++++ Records shown

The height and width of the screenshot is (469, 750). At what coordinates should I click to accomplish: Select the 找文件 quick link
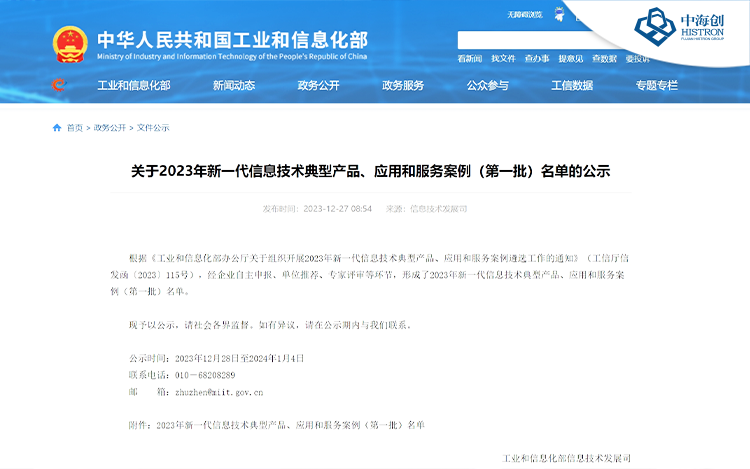pos(503,59)
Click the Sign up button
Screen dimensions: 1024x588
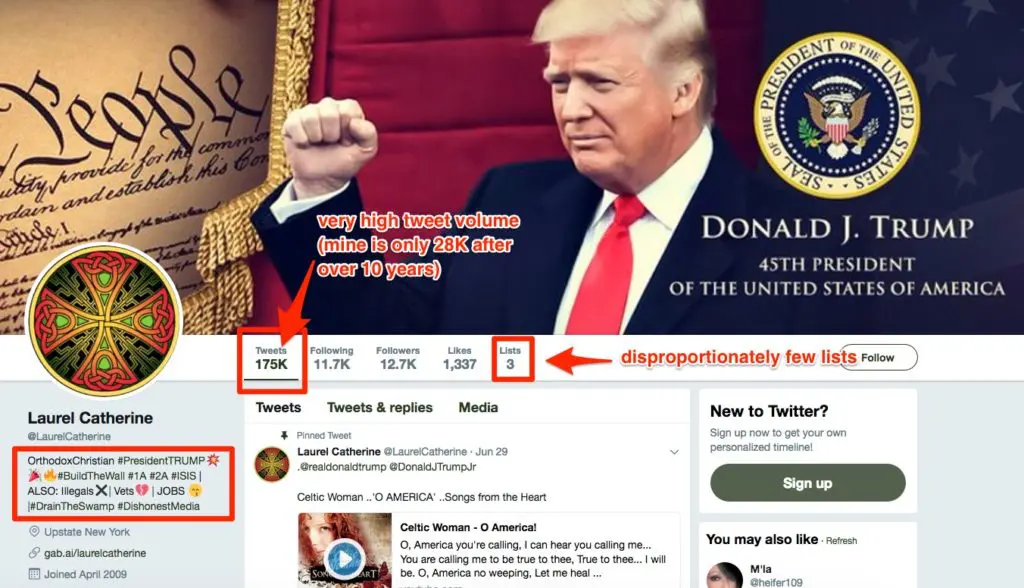pos(807,483)
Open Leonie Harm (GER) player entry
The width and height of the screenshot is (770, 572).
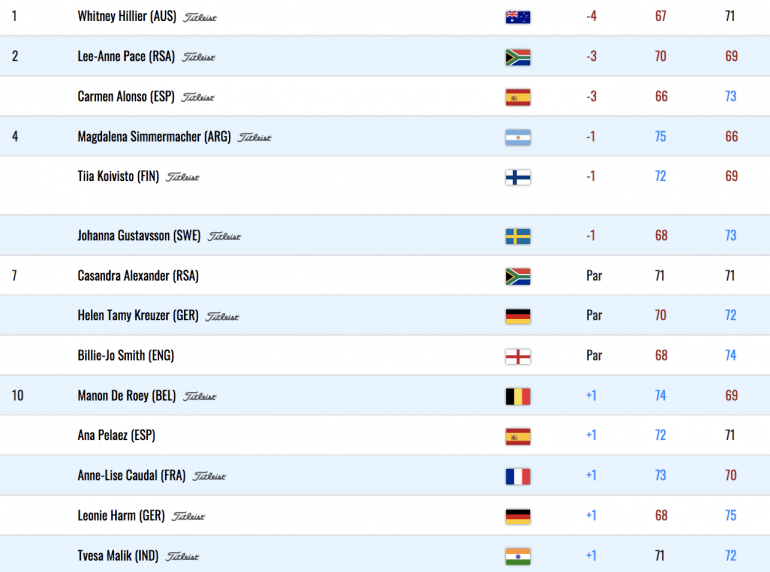coord(121,516)
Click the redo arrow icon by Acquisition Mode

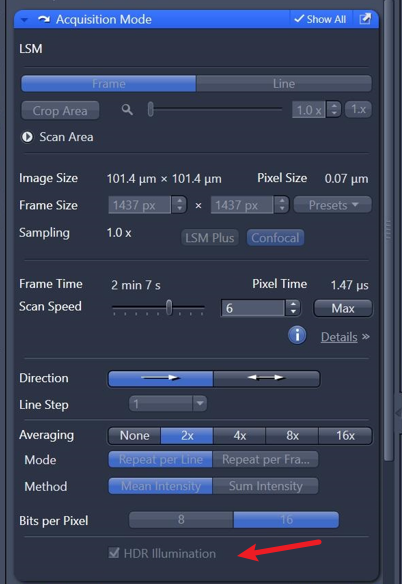tap(44, 19)
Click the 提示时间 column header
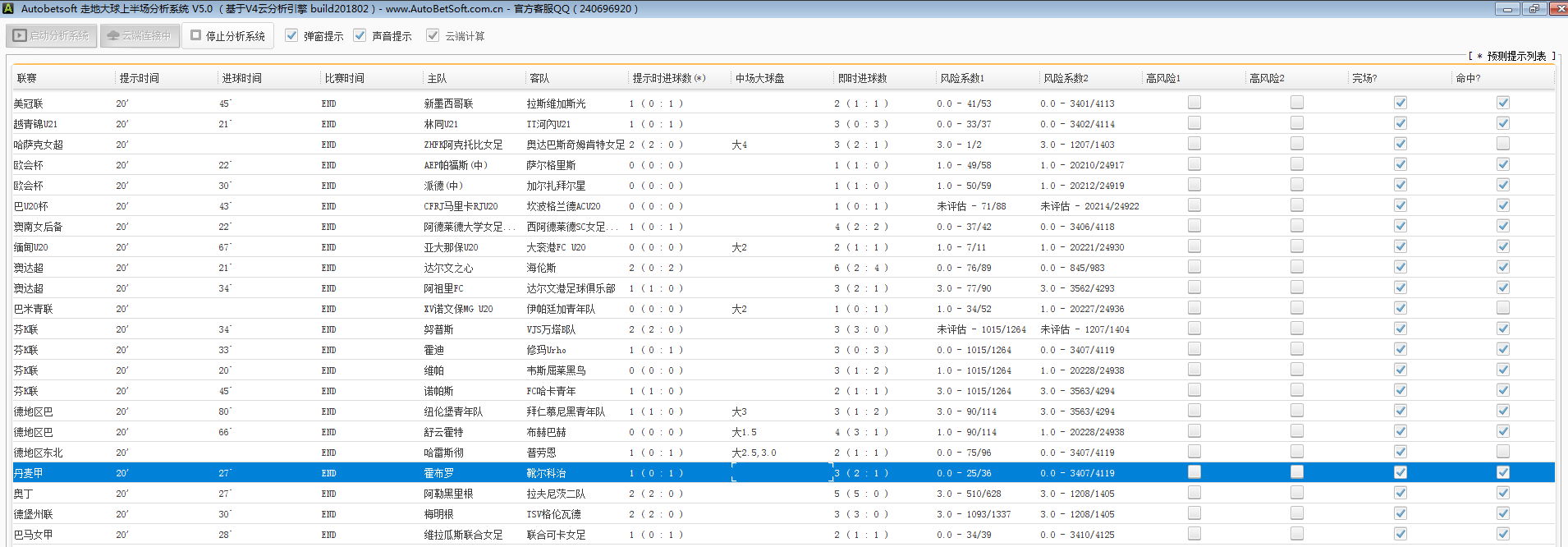Screen dimensions: 1568x547 (140, 79)
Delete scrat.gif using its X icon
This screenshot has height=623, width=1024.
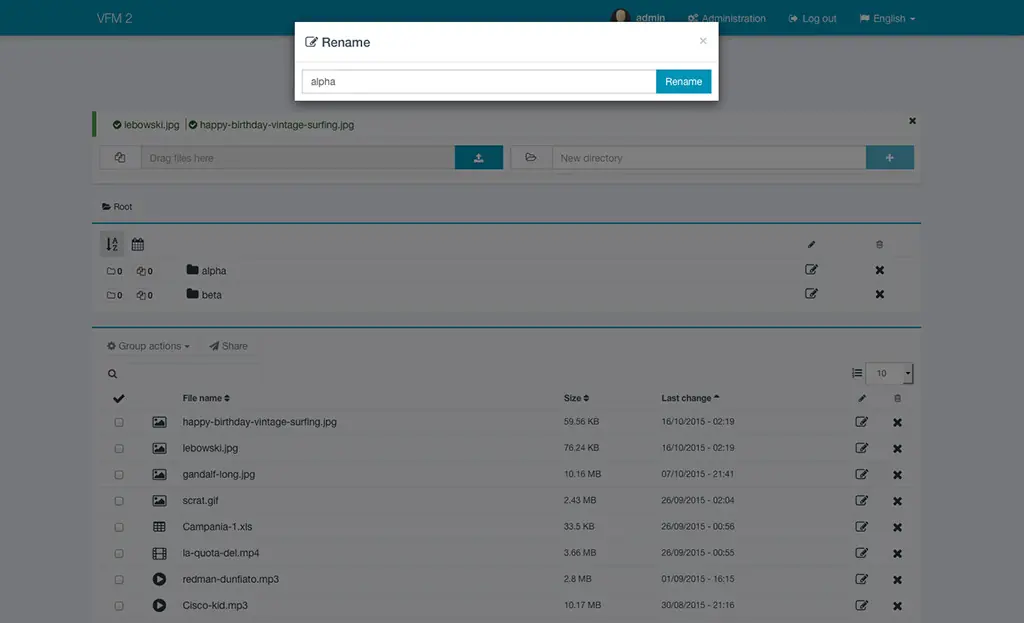coord(897,501)
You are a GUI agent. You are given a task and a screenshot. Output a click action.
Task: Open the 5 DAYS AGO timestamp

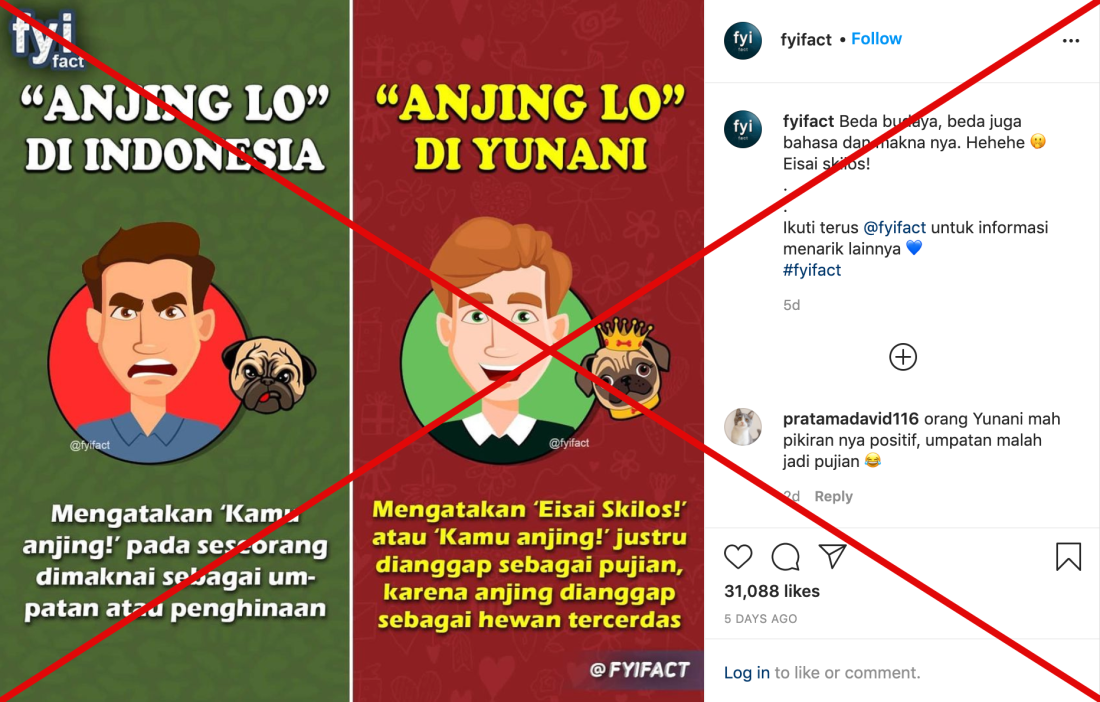coord(760,619)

++++++++

**Assignment:**
Print every entry exactly. Pictures are not part of the copy.

**Your solution:**
The height and width of the screenshot is (469, 750). At what coordinates should I click to accomplish: Select the 找文件 quick link
pos(503,59)
Click the Sign up button
Screen dimensions: 1024x588
pos(807,483)
Open Leonie Harm (GER) player entry
The width and height of the screenshot is (770, 572).
coord(121,516)
Click the redo arrow icon by Acquisition Mode

tap(44, 19)
Click the 提示时间 column header
Screen dimensions: 1568x547 (140, 79)
Delete scrat.gif using its X icon
This screenshot has height=623, width=1024.
coord(897,501)
You are a GUI agent. You are given a task and a screenshot. Output a click action.
Task: Open the 5 DAYS AGO timestamp

coord(760,619)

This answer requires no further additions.